Only what runs from the line with "The height and width of the screenshot is (544, 752)." to the end of the data should appear in the answer, exactly as written and without pictures.

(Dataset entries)
--------------------------------------------------

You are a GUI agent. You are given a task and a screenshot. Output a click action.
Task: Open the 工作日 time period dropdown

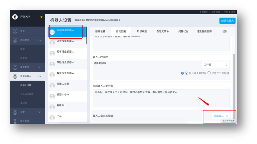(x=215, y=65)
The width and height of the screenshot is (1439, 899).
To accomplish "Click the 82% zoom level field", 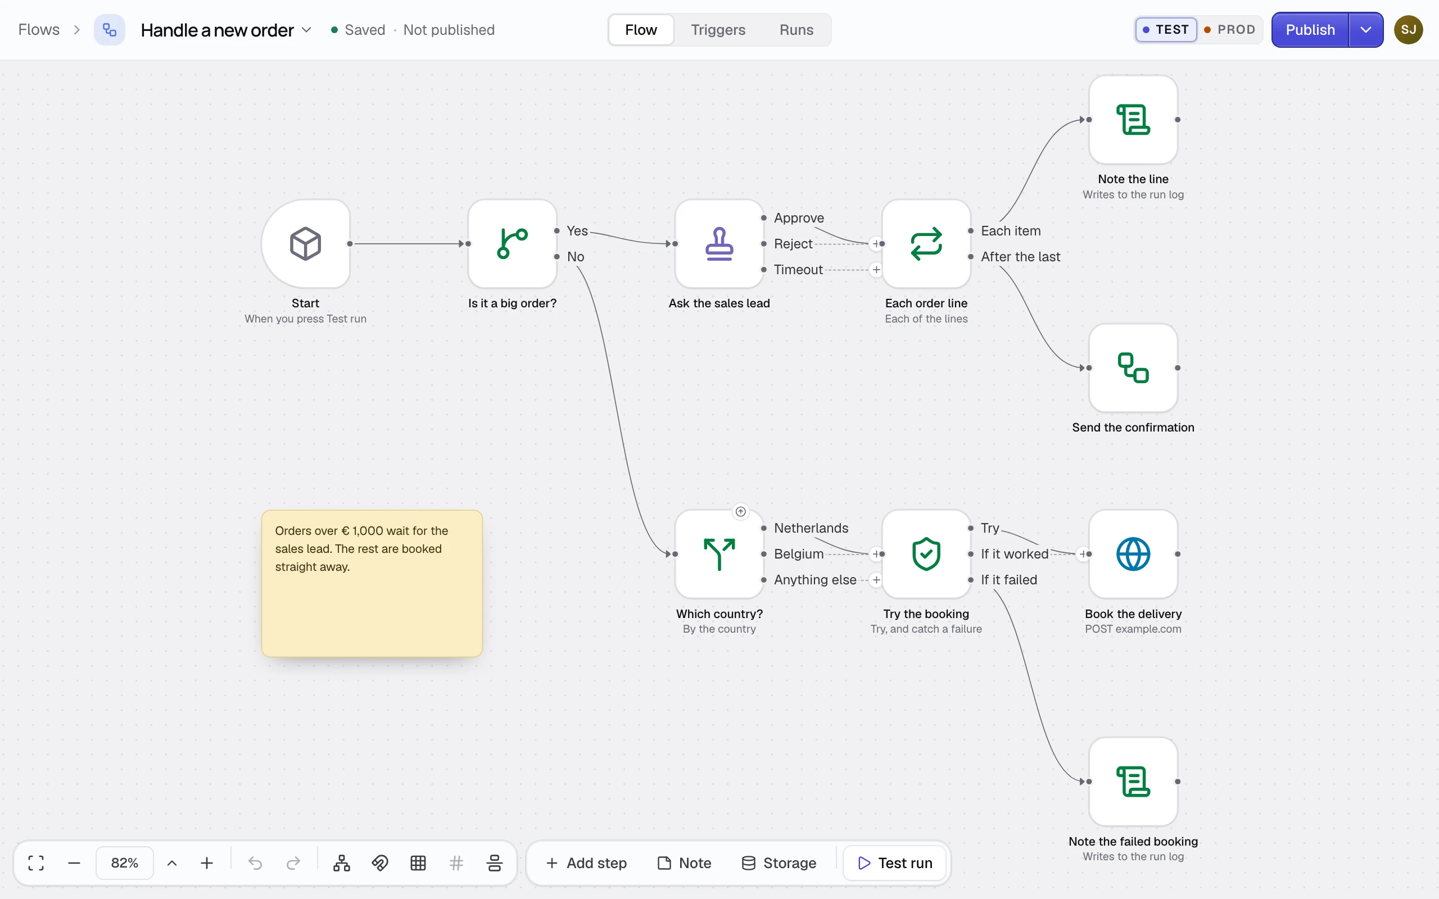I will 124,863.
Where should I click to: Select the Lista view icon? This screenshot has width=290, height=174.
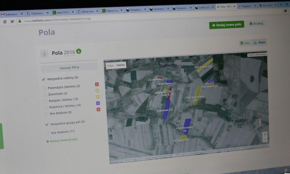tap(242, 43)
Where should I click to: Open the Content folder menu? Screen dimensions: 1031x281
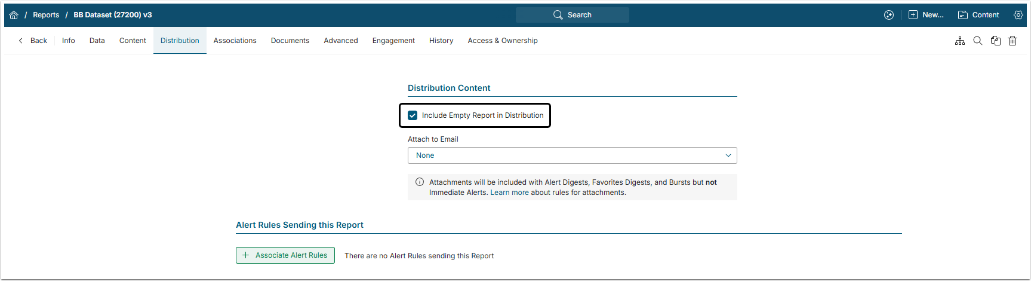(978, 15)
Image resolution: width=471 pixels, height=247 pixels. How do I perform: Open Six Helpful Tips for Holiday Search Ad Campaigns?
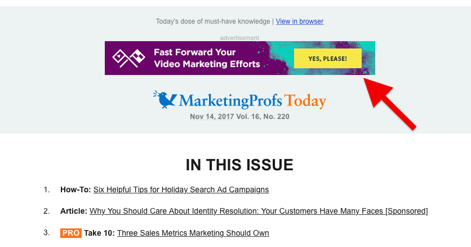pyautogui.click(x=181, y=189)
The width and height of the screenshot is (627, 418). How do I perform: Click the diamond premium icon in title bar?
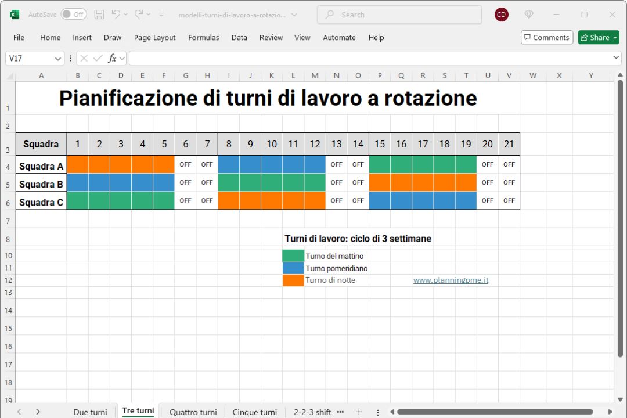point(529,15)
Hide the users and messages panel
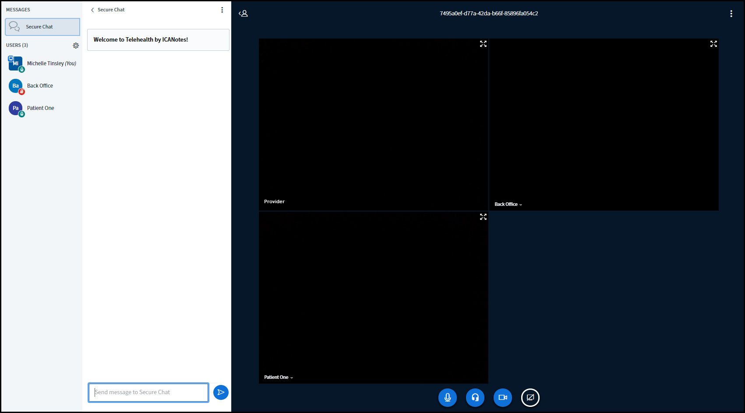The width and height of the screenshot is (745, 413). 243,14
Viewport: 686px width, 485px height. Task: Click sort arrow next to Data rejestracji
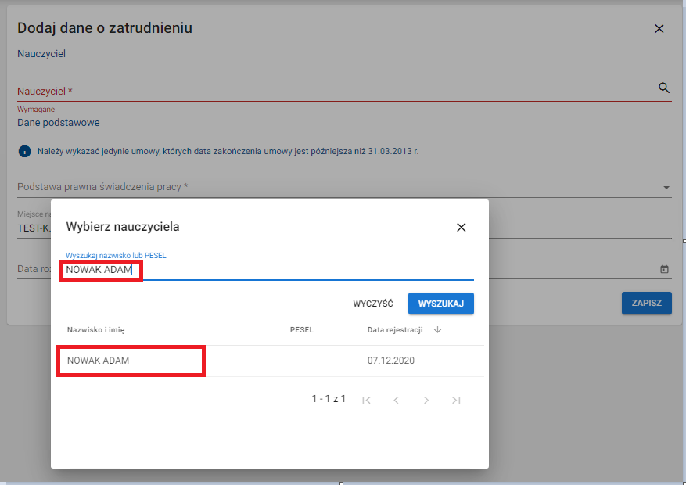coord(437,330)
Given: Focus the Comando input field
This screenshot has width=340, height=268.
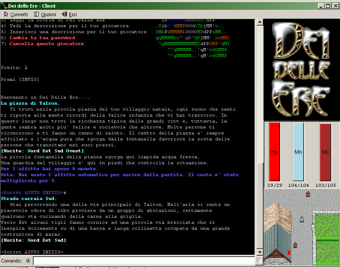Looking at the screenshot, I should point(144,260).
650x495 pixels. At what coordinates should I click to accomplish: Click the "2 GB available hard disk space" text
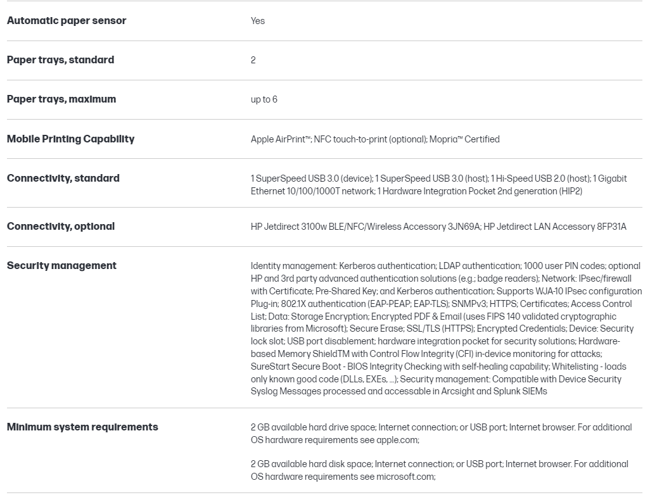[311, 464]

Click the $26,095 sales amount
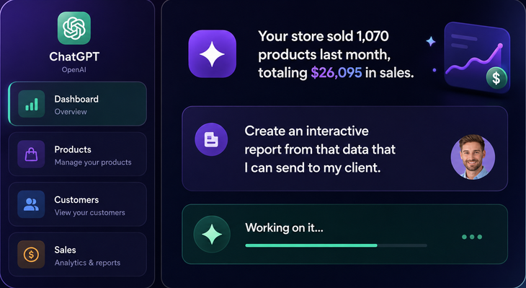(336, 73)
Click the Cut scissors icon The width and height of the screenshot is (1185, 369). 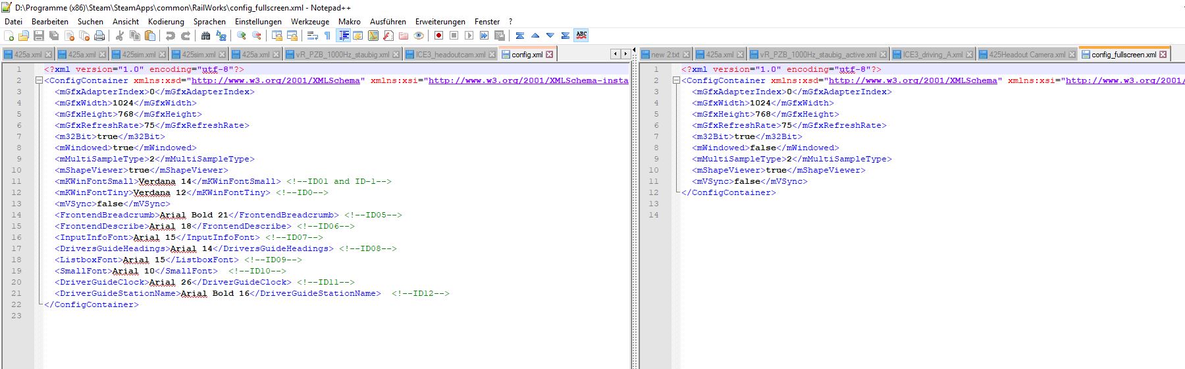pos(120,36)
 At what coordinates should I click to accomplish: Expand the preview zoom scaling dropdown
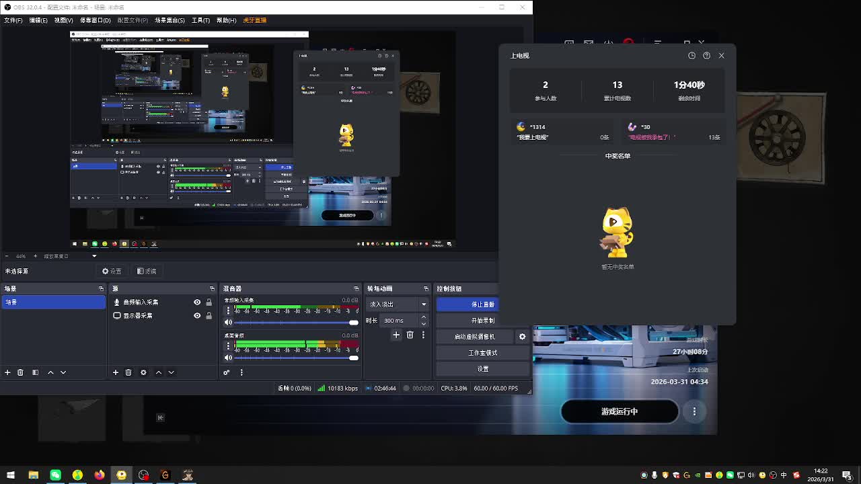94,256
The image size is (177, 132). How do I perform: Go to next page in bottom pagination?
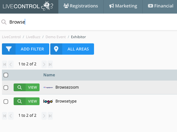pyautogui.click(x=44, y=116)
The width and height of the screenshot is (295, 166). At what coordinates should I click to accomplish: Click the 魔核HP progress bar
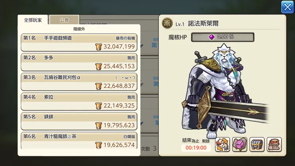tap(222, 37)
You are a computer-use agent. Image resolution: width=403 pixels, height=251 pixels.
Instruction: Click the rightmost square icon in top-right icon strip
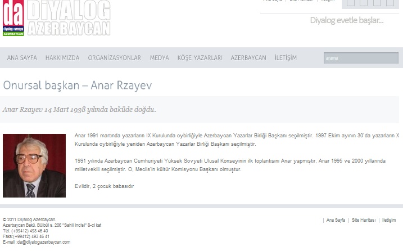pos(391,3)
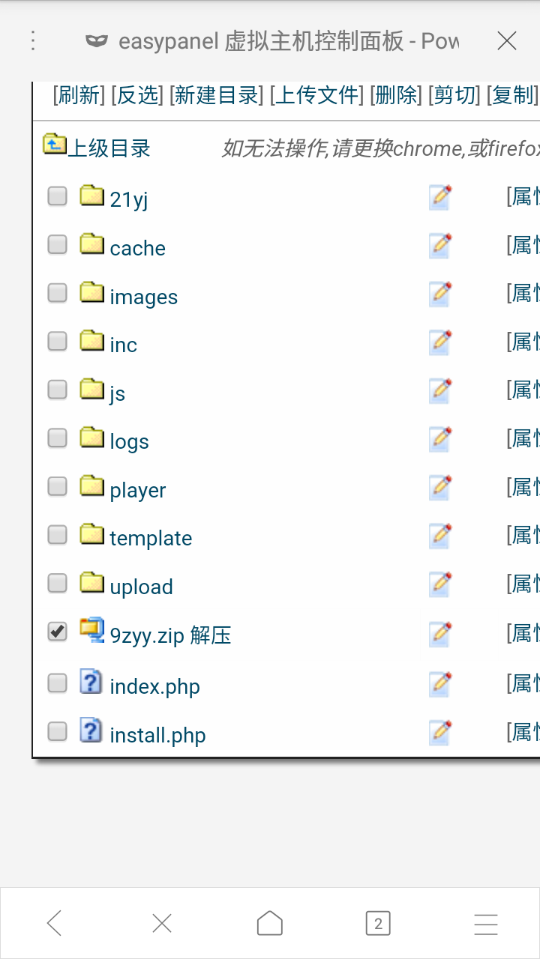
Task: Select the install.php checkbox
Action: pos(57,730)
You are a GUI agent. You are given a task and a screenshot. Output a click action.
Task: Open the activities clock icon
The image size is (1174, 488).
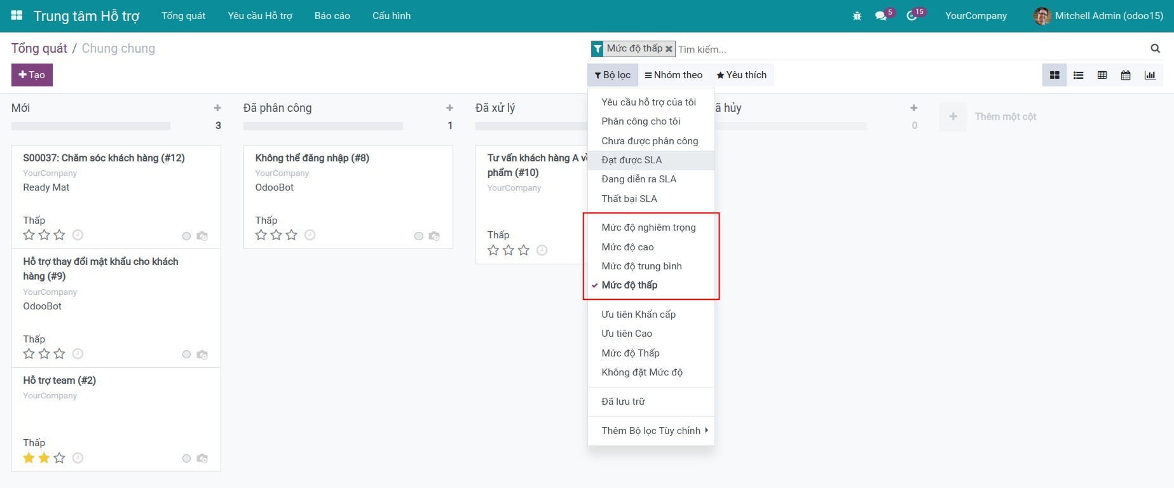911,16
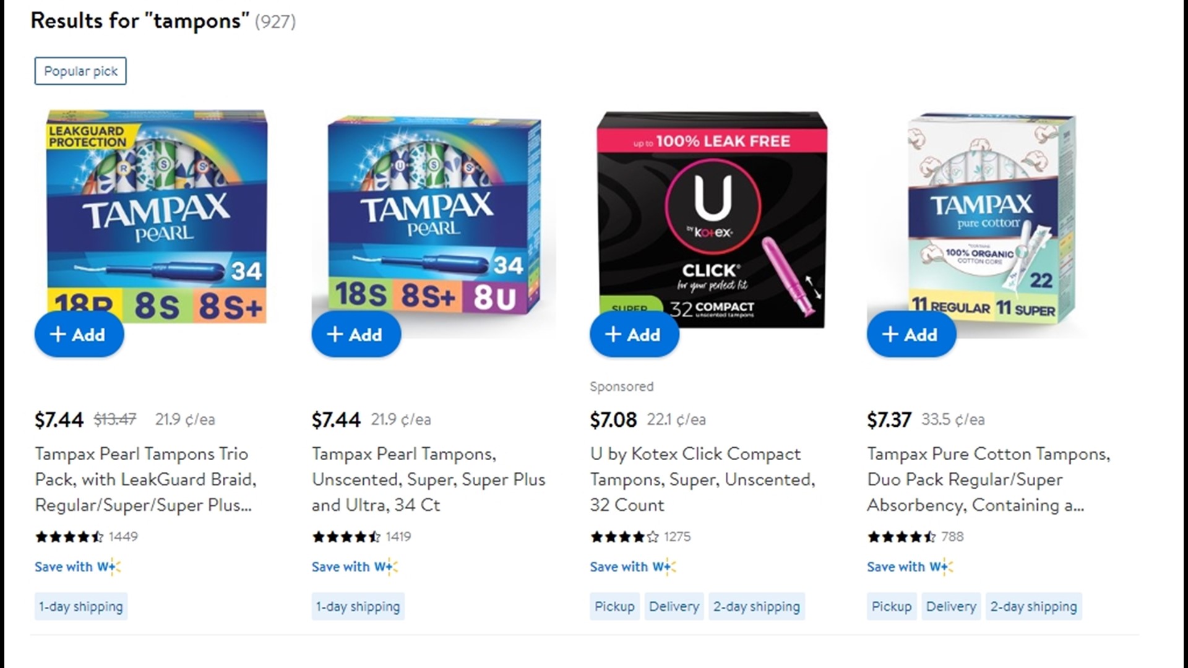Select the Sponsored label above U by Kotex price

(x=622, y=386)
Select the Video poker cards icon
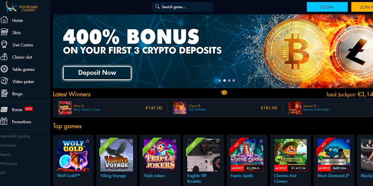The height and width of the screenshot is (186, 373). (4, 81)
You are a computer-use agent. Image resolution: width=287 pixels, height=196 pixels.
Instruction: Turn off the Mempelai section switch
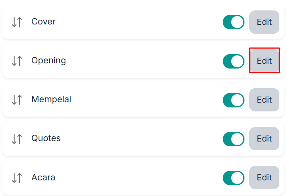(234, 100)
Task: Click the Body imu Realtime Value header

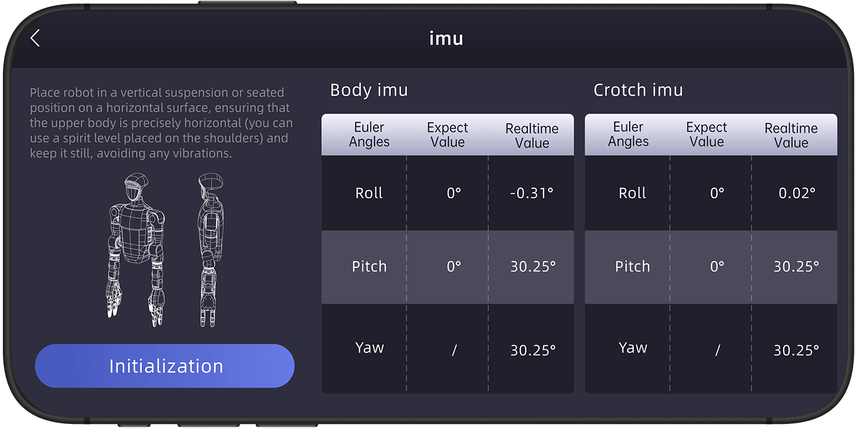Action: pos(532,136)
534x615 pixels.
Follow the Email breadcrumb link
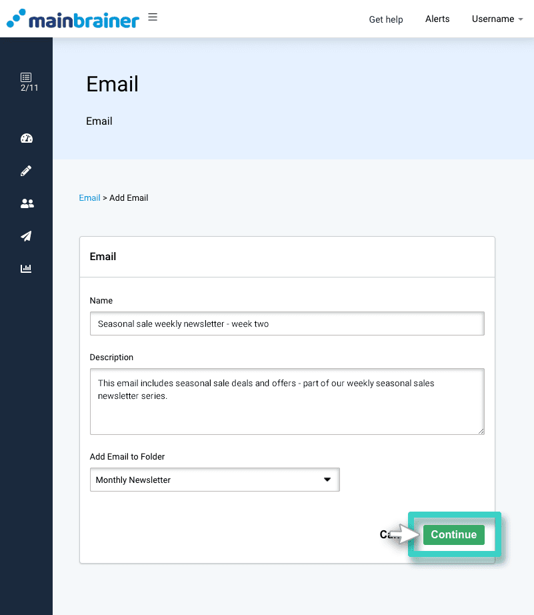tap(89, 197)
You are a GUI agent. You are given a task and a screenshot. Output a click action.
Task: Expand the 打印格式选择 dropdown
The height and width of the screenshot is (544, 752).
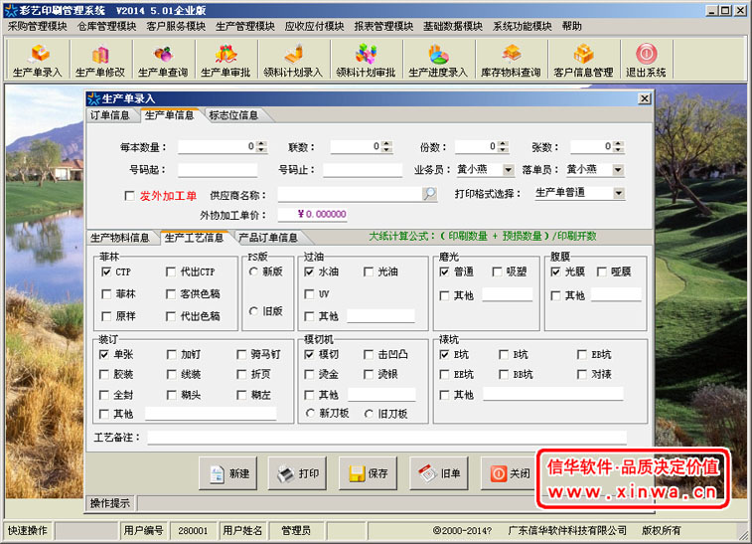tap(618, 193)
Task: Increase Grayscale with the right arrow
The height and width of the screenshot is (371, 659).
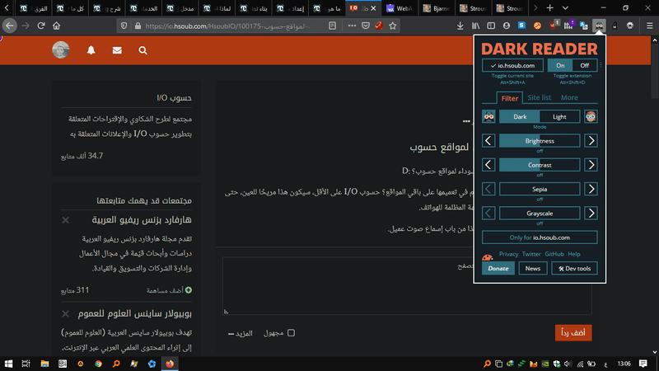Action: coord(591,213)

--------------------------------------------------

Solved exercise:
The height and width of the screenshot is (544, 752).
tap(618, 193)
Task: Increase Grayscale with the right arrow
The height and width of the screenshot is (371, 659).
Action: coord(591,213)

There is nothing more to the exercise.